BEGIN

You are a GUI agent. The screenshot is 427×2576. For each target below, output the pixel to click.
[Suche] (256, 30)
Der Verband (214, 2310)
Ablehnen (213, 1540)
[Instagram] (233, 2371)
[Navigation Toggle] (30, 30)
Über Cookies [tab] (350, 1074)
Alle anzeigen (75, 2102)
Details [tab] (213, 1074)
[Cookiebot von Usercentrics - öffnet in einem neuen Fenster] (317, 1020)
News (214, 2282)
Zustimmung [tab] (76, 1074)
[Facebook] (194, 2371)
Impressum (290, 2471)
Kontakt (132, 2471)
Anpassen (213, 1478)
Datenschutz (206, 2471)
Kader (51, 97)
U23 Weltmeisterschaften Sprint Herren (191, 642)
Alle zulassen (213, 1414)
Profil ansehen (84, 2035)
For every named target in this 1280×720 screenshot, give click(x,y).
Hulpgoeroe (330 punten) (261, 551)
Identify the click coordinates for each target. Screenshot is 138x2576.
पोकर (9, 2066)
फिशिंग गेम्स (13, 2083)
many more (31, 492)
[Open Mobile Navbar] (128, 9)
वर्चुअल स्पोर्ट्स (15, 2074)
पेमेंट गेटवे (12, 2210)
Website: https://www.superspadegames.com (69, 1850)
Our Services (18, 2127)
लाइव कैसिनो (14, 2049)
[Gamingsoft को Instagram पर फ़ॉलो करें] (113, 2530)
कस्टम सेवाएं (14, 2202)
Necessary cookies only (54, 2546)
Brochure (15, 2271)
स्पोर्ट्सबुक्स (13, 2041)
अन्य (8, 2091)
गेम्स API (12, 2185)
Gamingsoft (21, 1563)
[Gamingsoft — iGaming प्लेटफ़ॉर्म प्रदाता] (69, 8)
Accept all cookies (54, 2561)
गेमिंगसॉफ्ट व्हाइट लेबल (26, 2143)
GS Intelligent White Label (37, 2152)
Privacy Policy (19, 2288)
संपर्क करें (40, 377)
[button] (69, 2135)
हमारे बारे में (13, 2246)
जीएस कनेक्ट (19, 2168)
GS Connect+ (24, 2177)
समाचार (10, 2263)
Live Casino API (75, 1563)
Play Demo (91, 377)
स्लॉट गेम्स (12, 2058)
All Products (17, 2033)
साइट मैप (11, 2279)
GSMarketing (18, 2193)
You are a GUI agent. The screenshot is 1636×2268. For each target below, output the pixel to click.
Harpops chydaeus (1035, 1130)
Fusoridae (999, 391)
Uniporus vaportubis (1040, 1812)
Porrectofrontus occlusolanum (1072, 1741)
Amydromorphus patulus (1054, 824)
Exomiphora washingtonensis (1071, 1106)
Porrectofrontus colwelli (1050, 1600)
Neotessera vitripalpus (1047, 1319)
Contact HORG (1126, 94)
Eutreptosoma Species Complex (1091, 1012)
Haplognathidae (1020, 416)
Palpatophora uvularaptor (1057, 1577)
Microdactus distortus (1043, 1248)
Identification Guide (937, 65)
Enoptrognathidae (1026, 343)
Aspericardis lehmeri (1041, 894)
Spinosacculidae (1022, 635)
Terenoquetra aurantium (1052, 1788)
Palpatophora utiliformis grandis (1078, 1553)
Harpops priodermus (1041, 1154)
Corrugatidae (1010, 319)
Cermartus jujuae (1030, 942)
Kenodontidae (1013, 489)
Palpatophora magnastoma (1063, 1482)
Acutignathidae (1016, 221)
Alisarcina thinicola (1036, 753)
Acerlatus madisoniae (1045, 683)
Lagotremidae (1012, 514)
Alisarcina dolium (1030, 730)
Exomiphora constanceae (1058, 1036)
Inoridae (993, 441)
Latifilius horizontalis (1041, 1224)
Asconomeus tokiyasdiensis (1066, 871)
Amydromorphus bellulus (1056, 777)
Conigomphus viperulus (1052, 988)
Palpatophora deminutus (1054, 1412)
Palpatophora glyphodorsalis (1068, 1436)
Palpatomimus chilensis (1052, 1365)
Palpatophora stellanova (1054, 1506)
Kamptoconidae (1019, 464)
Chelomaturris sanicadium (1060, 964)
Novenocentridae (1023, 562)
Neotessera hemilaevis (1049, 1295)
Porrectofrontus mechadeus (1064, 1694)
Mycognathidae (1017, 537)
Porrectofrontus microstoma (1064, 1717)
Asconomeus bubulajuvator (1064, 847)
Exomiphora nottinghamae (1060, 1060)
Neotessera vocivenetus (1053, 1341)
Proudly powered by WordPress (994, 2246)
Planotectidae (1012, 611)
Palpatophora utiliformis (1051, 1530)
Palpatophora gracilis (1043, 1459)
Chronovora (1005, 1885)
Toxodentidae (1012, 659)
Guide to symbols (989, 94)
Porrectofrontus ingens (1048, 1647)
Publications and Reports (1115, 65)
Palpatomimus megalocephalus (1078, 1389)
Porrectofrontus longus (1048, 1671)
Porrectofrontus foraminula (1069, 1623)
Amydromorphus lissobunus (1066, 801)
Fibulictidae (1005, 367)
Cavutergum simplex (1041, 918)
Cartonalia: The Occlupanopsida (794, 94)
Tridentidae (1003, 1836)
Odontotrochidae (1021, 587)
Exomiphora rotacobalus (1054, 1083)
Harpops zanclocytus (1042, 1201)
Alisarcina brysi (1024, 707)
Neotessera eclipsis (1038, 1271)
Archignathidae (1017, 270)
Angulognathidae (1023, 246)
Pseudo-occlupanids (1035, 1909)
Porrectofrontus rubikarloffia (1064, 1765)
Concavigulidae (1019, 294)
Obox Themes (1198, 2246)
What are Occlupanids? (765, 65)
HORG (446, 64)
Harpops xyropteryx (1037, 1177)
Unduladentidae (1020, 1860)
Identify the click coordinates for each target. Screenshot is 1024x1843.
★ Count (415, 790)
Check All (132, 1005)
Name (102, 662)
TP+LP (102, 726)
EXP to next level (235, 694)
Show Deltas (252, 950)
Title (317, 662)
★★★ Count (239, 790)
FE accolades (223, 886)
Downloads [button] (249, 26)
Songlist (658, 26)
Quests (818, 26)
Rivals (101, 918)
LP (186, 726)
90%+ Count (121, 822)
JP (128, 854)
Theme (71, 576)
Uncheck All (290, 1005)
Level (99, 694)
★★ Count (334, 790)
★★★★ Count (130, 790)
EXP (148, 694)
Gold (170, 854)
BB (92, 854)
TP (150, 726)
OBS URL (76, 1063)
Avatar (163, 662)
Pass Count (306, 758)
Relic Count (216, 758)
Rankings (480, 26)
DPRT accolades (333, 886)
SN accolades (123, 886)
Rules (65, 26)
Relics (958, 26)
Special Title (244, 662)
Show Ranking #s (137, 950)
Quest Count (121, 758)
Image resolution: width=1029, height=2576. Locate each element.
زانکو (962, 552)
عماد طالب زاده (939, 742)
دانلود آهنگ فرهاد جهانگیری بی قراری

END

What the task requires: Make an exact copy of the listing shown above.

Solution for this exercise:
You are a GUI agent. The screenshot is 427×2576. For each target below, output the pixel to click.
[Suche] (256, 30)
Der Verband (214, 2310)
Ablehnen (213, 1540)
[Instagram] (233, 2371)
[Navigation Toggle] (30, 30)
Über Cookies [tab] (350, 1074)
Alle anzeigen (75, 2102)
Details [tab] (213, 1074)
[Cookiebot von Usercentrics - öffnet in einem neuen Fenster] (317, 1020)
News (214, 2282)
Zustimmung [tab] (76, 1074)
[Facebook] (194, 2371)
Impressum (290, 2471)
Kontakt (132, 2471)
Anpassen (213, 1478)
Datenschutz (206, 2471)
Kader (51, 97)
U23 Weltmeisterschaften Sprint Herren (191, 642)
Alle zulassen (213, 1414)
Profil ansehen (84, 2035)
For every named target in this 1280×720 screenshot, give click(x,y).
Hulpgoeroe (330 punten) (261, 551)
Identify the click coordinates for each target. Screenshot is 138x2576.
पोकर (9, 2066)
फिशिंग गेम्स (13, 2083)
many more (31, 492)
[Open Mobile Navbar] (128, 9)
वर्चुअल स्पोर्ट्स (15, 2074)
पेमेंट गेटवे (12, 2210)
Website: https://www.superspadegames.com (69, 1850)
Our Services (18, 2127)
लाइव कैसिनो (14, 2049)
[Gamingsoft को Instagram पर फ़ॉलो करें] (113, 2530)
कस्टम सेवाएं (14, 2202)
Necessary cookies only (54, 2546)
Brochure (15, 2271)
स्पोर्ट्सबुक्स (13, 2041)
अन्य (8, 2091)
गेम्स API (12, 2185)
Gamingsoft (21, 1563)
[Gamingsoft — iGaming प्लेटफ़ॉर्म प्रदाता] (69, 8)
Accept all cookies (54, 2561)
गेमिंगसॉफ्ट व्हाइट लेबल (26, 2143)
GS Intelligent White Label (37, 2152)
Privacy Policy (19, 2288)
संपर्क करें (40, 377)
[button] (69, 2135)
हमारे बारे में (13, 2246)
जीएस कनेक्ट (19, 2168)
GS Connect+ (24, 2177)
समाचार (10, 2263)
Live Casino API (75, 1563)
Play Demo (91, 377)
स्लॉट गेम्स (12, 2058)
All Products (17, 2033)
साइट मैप (11, 2279)
GSMarketing (18, 2193)
You are a GUI agent. The screenshot is 1636×2268. For each target below, output the pixel to click.
Harpops chydaeus (1035, 1130)
Fusoridae (999, 391)
Uniporus vaportubis (1040, 1812)
Porrectofrontus occlusolanum (1072, 1741)
Amydromorphus patulus (1054, 824)
Exomiphora washingtonensis (1071, 1106)
Porrectofrontus colwelli (1050, 1600)
Neotessera vitripalpus (1047, 1319)
Contact HORG (1126, 94)
Eutreptosoma Species Complex (1091, 1012)
Haplognathidae (1020, 416)
Palpatophora uvularaptor (1057, 1577)
Microdactus distortus (1043, 1248)
Identification Guide (937, 65)
Enoptrognathidae (1026, 343)
Aspericardis lehmeri (1041, 894)
Spinosacculidae (1022, 635)
Terenoquetra aurantium (1052, 1788)
Palpatophora utiliformis grandis (1078, 1553)
Harpops priodermus (1041, 1154)
Corrugatidae (1010, 319)
Cermartus jujuae (1030, 942)
Kenodontidae (1013, 489)
Palpatophora magnastoma (1063, 1482)
Acutignathidae (1016, 221)
Alisarcina thinicola (1036, 753)
Acerlatus madisoniae (1045, 683)
Lagotremidae (1012, 514)
Alisarcina dolium (1030, 730)
Exomiphora constanceae (1058, 1036)
Inoridae (993, 441)
Latifilius horizontalis (1041, 1224)
Asconomeus tokiyasdiensis (1066, 871)
Amydromorphus bellulus (1056, 777)
Conigomphus viperulus (1052, 988)
Palpatophora deminutus (1054, 1412)
Palpatophora glyphodorsalis (1068, 1436)
Palpatomimus chilensis (1052, 1365)
Palpatophora stellanova (1054, 1506)
Kamptoconidae (1019, 464)
Chelomaturris sanicadium (1060, 964)
Novenocentridae (1023, 562)
Neotessera hemilaevis (1049, 1295)
Porrectofrontus mechadeus (1064, 1694)
Mycognathidae (1017, 537)
Porrectofrontus microstoma (1064, 1717)
Asconomeus bubulajuvator (1064, 847)
Exomiphora nottinghamae (1060, 1060)
Neotessera vocivenetus (1053, 1341)
Proudly powered by WordPress (994, 2246)
Planotectidae (1012, 611)
Palpatophora utiliformis (1051, 1530)
Palpatophora gracilis (1043, 1459)
Chronovora (1005, 1885)
Toxodentidae (1012, 659)
Guide to symbols (989, 94)
Porrectofrontus ingens (1048, 1647)
Publications and Reports (1115, 65)
Palpatomimus megalocephalus (1078, 1389)
Porrectofrontus longus (1048, 1671)
Porrectofrontus foraminula (1069, 1623)
Amydromorphus lissobunus (1066, 801)
Fibulictidae (1005, 367)
Cavutergum simplex (1041, 918)
Cartonalia: The Occlupanopsida (794, 94)
Tridentidae (1003, 1836)
Odontotrochidae (1021, 587)
Exomiphora rotacobalus (1054, 1083)
Harpops zanclocytus (1042, 1201)
Alisarcina brysi (1024, 707)
Neotessera eclipsis (1038, 1271)
Archignathidae (1017, 270)
Angulognathidae (1023, 246)
Pseudo-occlupanids (1035, 1909)
Porrectofrontus rubikarloffia (1064, 1765)
Concavigulidae (1019, 294)
Obox Themes (1198, 2246)
What are Occlupanids? (765, 65)
HORG (446, 64)
Harpops xyropteryx (1037, 1177)
Unduladentidae (1020, 1860)
Identify the click coordinates for each target. Screenshot is 1024x1843.
★ Count (415, 790)
Check All (132, 1005)
Name (102, 662)
TP+LP (102, 726)
EXP to next level (235, 694)
Show Deltas (252, 950)
Title (317, 662)
★★★ Count (239, 790)
FE accolades (223, 886)
Downloads [button] (249, 26)
Songlist (658, 26)
Quests (818, 26)
Rivals (101, 918)
LP (186, 726)
90%+ Count (121, 822)
JP (128, 854)
Theme (71, 576)
Uncheck All (290, 1005)
Level (99, 694)
★★ Count (334, 790)
★★★★ Count (130, 790)
EXP (148, 694)
Gold (170, 854)
BB (92, 854)
TP (150, 726)
OBS URL (76, 1063)
Avatar (163, 662)
Pass Count (306, 758)
Relic Count (216, 758)
Rankings (480, 26)
DPRT accolades (333, 886)
SN accolades (123, 886)
Rules (65, 26)
Relics (958, 26)
Special Title (244, 662)
Show Ranking #s (137, 950)
Quest Count (121, 758)
Image resolution: width=1029, height=2576. Locate each element.
زانکو (962, 552)
عماد طالب زاده (939, 742)
دانلود آهنگ فرهاد جهانگیری بی قراری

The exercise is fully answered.